**Data excerpts**
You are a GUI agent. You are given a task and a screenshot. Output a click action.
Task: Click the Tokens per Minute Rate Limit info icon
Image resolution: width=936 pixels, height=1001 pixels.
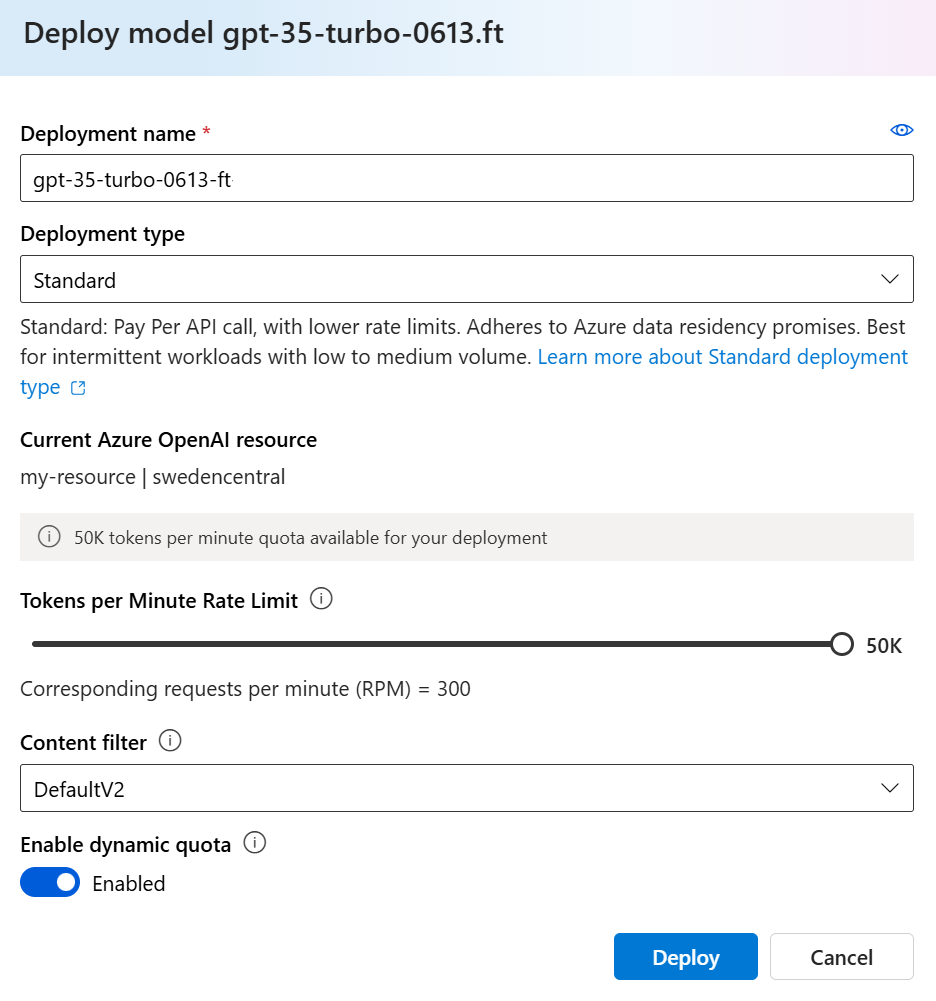321,600
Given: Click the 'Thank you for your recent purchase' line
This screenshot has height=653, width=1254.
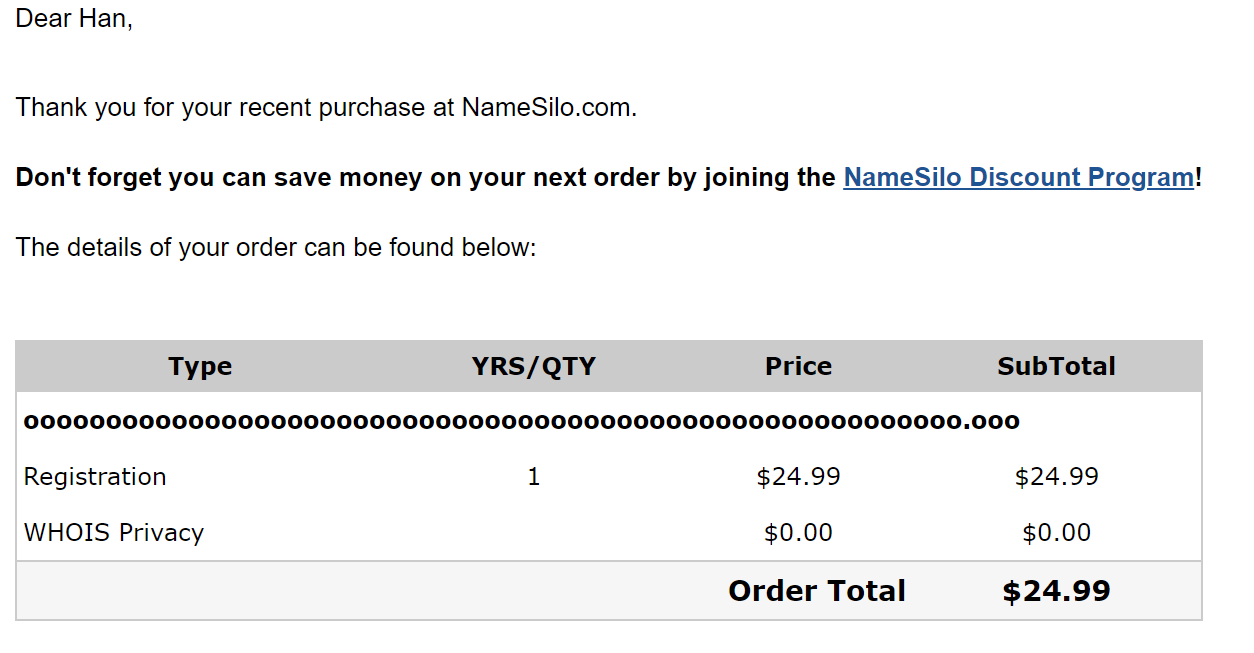Looking at the screenshot, I should pyautogui.click(x=236, y=108).
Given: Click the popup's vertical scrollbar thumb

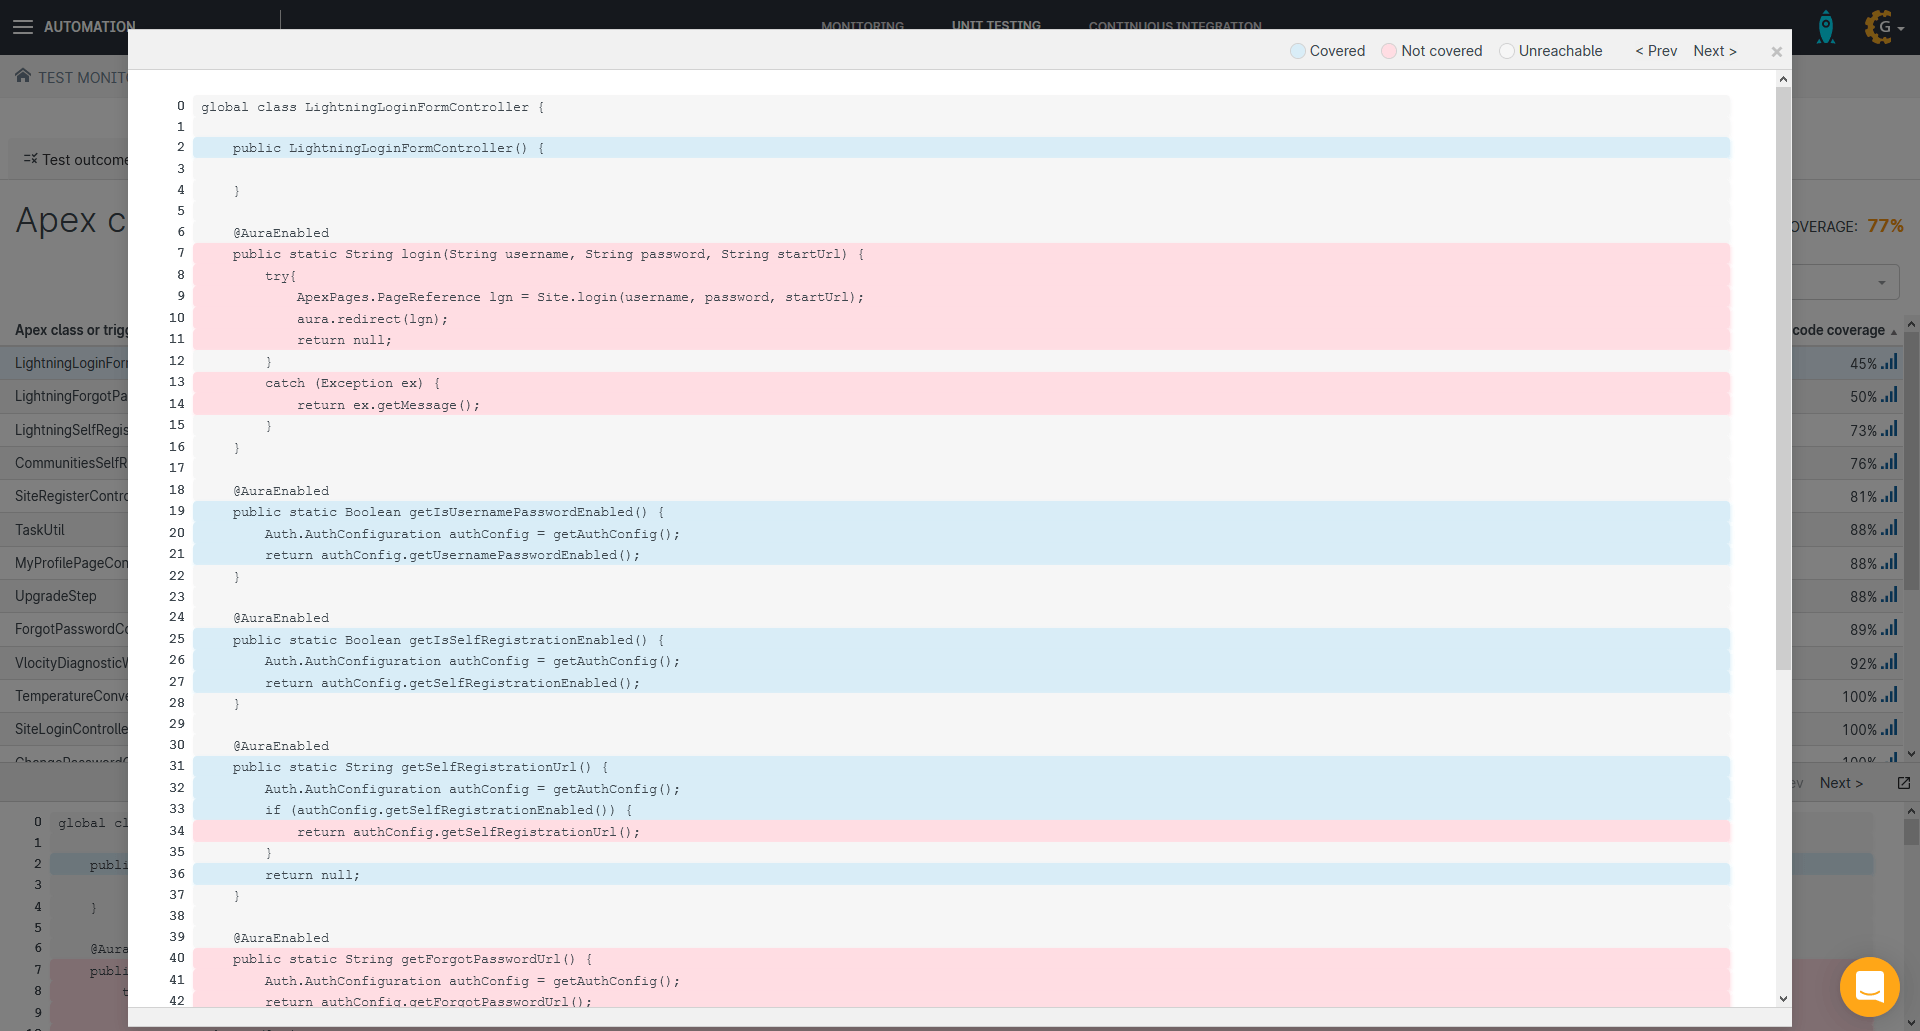Looking at the screenshot, I should (x=1783, y=380).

**Exercise requirements**
Please restate, word for word, the lines from the one with "Task: Click the" through the final line of the material, both included, and omit the pictures.

**Answer box**
Task: Click the Tokens per Minute Rate Limit info icon
Image resolution: width=936 pixels, height=1001 pixels.
321,600
Given: Click the 'Thank you for your recent purchase' line
This screenshot has height=653, width=1254.
Looking at the screenshot, I should pyautogui.click(x=236, y=108).
Given: Click the popup's vertical scrollbar thumb

Looking at the screenshot, I should (x=1783, y=380).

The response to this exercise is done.